Excerpt:
::::::::::

A team from the Western Infirmary, Glasgow, Scotland, assessed whether the reduction in intragastric vitamin C concentration caused by Helicobacter pylori infection results in reduced bioavailability of the ingested vitamin.
1,106 randomly recruited subjects were included in the study. H. pylori status was determined by measurement of serum IgG antibody titres to H. pylori, using a validated ELISA. Dietary vitamin C intake was calculated from a food frequency questionnaire, and plasma vitamin C concentrations were measured using a fluorometric assay.
|H. pylori-positive subjects had a plasma vitamin C concentration 20% less than normal.
|BSG Annual Meeeting 2001 |
Correction was made for potential confounding factors such as age, sex, smoking, and social status.
Researchers found 63% of individuals to be H. pylori seropositive. Of those, mean plasma vitamin C concentration was only 65% of that found in seronegative subjects. After correction for reduced dietary intake of vitamin C and other potential confounding factors, this concentration was found to be 80% of that found in negative subjects.
From their data, researchers M. Woodward and fellow authors found that H. pylori infection substantially impaired the bioavailability of vitamin C. They emphasize that this, together with the reduced vitamin C intake of H. pylori-positive subjects, markedly reduced the plasma vitamin C level of infected subjects.
Woodward concludes on behalf of the group, "The reduced circulating levels of vitamin C in H. pylori infected subjects may contribute to the etiology of gastric cancer, as well as other diseases associated with antioxidant deficiency."

::::::::::

Task to complete:
According to the study summary, what percentage of the subjects were H. pylori seropositive?

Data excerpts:
::::::::::

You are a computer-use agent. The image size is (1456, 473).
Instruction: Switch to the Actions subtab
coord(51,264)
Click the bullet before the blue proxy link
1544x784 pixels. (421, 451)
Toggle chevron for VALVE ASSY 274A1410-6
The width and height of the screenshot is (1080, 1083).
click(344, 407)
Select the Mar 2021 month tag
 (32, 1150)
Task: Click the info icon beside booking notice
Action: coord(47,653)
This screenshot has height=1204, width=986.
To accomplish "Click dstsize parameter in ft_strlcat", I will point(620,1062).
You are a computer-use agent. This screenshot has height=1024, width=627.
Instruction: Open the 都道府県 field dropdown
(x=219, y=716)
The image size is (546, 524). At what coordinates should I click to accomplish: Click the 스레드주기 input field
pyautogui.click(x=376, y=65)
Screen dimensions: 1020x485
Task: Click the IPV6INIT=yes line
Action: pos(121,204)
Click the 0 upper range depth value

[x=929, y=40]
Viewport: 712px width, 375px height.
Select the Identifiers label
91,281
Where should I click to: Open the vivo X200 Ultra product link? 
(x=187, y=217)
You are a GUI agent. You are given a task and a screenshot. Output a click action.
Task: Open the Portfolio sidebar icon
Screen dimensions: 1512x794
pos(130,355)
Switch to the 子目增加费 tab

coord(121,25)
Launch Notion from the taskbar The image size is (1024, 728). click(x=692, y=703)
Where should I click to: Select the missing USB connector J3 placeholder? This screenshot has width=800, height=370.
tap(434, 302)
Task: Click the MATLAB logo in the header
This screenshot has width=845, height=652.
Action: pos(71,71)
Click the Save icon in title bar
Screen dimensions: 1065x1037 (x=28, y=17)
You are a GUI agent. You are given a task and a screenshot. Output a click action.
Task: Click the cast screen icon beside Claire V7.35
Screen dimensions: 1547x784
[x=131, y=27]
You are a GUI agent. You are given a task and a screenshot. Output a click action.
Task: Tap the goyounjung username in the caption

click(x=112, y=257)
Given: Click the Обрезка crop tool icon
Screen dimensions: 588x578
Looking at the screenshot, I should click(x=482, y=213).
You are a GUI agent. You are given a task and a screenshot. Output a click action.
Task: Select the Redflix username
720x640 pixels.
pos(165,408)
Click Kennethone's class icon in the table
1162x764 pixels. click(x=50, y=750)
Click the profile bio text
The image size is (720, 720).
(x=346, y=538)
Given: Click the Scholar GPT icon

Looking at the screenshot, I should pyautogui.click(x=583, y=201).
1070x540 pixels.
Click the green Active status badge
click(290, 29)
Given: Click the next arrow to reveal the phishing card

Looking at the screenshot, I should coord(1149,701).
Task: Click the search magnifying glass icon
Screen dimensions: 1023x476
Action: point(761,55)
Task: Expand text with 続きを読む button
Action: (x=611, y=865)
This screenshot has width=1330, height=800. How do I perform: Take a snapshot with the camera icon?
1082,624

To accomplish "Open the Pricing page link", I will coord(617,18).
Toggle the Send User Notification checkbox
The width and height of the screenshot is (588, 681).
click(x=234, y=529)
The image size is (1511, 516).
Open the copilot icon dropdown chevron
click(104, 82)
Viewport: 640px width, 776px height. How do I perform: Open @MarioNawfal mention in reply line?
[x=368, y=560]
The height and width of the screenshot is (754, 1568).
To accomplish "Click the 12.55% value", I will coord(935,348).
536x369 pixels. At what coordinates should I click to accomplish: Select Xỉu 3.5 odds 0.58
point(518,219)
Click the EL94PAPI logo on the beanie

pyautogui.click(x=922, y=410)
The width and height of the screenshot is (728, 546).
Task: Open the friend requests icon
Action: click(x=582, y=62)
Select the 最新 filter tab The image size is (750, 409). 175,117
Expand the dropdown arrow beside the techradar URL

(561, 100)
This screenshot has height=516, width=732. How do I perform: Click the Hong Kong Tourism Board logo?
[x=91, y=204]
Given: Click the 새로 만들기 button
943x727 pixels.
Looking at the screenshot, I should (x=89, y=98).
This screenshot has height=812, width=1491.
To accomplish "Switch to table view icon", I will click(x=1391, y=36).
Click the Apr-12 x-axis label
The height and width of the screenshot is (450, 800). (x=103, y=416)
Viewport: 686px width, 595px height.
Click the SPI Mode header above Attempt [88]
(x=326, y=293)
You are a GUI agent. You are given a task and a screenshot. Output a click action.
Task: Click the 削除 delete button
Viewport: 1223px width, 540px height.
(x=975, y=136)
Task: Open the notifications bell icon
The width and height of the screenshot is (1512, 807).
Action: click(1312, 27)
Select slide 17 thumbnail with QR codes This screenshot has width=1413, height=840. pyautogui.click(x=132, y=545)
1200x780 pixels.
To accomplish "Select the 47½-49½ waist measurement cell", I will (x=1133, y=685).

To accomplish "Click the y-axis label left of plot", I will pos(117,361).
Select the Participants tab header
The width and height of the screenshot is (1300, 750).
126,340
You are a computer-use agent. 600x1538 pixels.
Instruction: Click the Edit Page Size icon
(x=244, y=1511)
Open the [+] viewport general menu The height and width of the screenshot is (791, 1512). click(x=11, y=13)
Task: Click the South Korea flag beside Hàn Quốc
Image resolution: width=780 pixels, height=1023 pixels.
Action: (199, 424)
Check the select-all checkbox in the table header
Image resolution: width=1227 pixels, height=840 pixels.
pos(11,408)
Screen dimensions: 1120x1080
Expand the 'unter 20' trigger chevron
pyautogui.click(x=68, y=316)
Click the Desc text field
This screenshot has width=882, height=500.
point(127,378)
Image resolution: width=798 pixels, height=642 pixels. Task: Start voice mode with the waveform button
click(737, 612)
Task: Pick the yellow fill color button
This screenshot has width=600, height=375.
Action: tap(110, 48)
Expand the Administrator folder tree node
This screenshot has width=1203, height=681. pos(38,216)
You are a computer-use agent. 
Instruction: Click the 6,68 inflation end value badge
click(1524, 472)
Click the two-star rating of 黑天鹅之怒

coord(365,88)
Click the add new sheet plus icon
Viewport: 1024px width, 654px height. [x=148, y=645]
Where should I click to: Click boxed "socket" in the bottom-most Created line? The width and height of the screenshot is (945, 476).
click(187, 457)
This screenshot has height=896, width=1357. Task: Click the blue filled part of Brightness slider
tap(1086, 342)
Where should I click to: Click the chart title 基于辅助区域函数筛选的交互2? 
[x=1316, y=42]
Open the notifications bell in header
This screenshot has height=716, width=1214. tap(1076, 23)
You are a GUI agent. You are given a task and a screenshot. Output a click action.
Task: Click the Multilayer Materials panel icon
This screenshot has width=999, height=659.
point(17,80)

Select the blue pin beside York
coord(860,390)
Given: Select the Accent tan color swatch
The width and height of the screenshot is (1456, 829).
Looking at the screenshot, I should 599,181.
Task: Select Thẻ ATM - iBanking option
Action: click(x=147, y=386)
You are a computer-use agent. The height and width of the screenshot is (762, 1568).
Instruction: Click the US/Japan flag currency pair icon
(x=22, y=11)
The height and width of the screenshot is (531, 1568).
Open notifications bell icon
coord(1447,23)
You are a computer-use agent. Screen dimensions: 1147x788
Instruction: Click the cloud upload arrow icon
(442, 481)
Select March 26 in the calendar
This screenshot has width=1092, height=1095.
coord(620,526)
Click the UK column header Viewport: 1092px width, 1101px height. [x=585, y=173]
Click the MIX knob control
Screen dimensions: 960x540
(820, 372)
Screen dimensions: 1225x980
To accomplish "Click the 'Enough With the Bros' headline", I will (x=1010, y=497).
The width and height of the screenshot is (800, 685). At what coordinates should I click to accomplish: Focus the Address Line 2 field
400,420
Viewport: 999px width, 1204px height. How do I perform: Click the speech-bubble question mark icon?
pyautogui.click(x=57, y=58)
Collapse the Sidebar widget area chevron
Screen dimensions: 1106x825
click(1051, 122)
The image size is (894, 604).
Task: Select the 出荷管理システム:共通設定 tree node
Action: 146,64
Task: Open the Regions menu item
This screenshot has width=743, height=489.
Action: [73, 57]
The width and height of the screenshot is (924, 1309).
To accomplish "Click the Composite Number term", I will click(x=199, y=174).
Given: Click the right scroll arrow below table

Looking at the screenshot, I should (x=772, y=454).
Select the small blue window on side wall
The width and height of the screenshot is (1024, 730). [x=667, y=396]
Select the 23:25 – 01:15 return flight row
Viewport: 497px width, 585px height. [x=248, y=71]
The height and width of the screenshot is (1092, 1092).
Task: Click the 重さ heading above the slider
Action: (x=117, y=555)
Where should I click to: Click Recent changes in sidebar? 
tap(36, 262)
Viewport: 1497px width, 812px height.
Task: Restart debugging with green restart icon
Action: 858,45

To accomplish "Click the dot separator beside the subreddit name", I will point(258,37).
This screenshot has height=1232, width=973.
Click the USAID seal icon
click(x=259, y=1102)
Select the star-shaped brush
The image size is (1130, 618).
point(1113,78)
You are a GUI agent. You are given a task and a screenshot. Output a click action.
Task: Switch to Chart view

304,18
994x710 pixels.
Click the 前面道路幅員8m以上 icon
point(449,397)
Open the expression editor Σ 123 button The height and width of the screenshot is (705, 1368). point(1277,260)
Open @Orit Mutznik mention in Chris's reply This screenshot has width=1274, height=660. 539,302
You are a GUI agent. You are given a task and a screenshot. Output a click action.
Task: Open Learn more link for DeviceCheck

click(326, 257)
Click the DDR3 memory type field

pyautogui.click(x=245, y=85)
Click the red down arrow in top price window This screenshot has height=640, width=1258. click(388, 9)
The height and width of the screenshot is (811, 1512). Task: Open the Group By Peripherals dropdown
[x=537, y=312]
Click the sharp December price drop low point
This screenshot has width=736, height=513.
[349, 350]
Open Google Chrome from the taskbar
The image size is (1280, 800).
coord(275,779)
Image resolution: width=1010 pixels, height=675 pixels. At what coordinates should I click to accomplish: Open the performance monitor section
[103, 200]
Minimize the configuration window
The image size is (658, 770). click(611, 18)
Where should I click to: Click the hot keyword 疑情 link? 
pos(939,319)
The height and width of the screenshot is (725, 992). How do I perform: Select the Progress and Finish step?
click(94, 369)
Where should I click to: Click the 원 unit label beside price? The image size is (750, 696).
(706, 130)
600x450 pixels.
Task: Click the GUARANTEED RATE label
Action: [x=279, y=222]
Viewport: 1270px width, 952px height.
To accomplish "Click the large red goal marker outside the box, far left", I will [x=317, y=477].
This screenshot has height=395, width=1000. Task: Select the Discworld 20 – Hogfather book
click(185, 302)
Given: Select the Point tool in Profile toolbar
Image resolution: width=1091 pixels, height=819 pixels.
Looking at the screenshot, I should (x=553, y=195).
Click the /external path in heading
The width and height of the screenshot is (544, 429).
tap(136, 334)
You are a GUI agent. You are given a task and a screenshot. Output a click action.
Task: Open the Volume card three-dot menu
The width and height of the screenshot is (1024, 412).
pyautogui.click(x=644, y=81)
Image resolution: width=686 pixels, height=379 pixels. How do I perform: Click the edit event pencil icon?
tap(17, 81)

::::::::::

Response:
63%